Analyzing football tactics

You either reinvent yourself or you die

Pay attention to Manchester City at the start of the season because, as Rodri says about Pep Guardiola, “He is never satisfied with keeping things exactly as we played last season, because your competition is always going to be analyzing last season.”

Rodri writing in The Players’ Tribune:

When I had the chance to move to City the next summer, it was a dream for me. I had spoken to Sergio Busquets before I agreed to the move, and he told me, “Pep? He is going to make you a better player. But he is never, never, never going to stop pushing you. You will never be finished.”

Sergio had the same role with Pep, and he achieved so many great things, so I put a lot of trust in his words. And he was completely right. To me, the unique thing about Pep is that he is always one step ahead. He is always evolving before the game around him can evolve. He is never satisfied with keeping things exactly as we played last season, because your competition is always going to be analyzing last season. You don’t win four Premier League titles in a row by standing still. You either reinvent yourself or you die.

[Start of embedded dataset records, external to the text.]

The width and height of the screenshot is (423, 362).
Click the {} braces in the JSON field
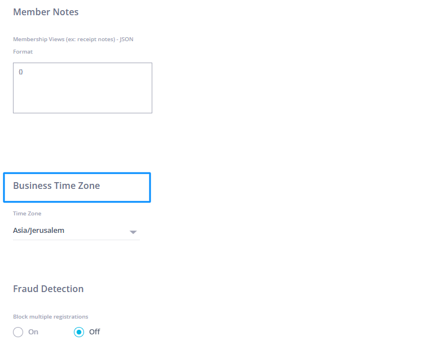coord(21,72)
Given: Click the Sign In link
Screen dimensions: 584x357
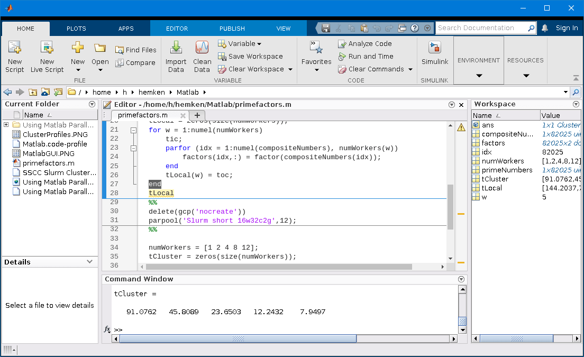Looking at the screenshot, I should click(x=567, y=28).
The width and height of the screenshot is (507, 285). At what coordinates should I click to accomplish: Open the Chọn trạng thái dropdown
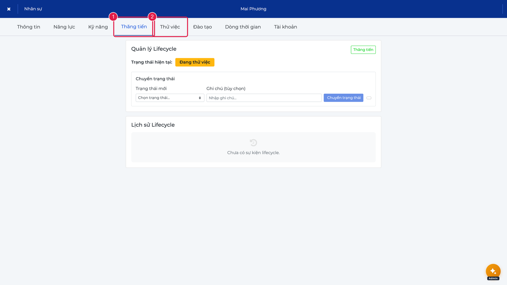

That is what gives Manchester City an edge over everyone else. By the time you fully analyze one strategy, he has already created a new one. Pep Guardiola is a tactical Whac-A-Mole.

In order to be the top team, you have to think the opposite of what everyone else is thinking.

Why think like those that are losing, especially those that are copying you? By the time they’ve copied you, you’ve already created a new system that beats that old system.

The key point though is that you can see it coming. This is where microanalysis comes in. They try one thing one game, and then another the next, and then they’ll go on a series of consecutive matches with one specific change.

The most obvious one: Josko Gvardiol was played as a high-advanced fullback on the left last season, operating almost as a left-winger in possession. Turns up for preseason this summer, now he’s a defensive fullback operating as a left center-back in a back-three in possession. He gets forward now, but not in the same way.

That experiment—a successful experiment—is now stored. It worked; Gvardiol is fully confident. Pair that with several other experiments, and you have a completely new system. They can flip between different trialed tactics whenever they want.

They’re constantly running those little experiments all season. You have to pay super close attention because the experiment could run for fifteen minutes, a full half, a full game, several games, or half a season. They try it, it works or fails, they continue using it, or then they move on, and they usually revisit it in a week, a month, a year, or several years.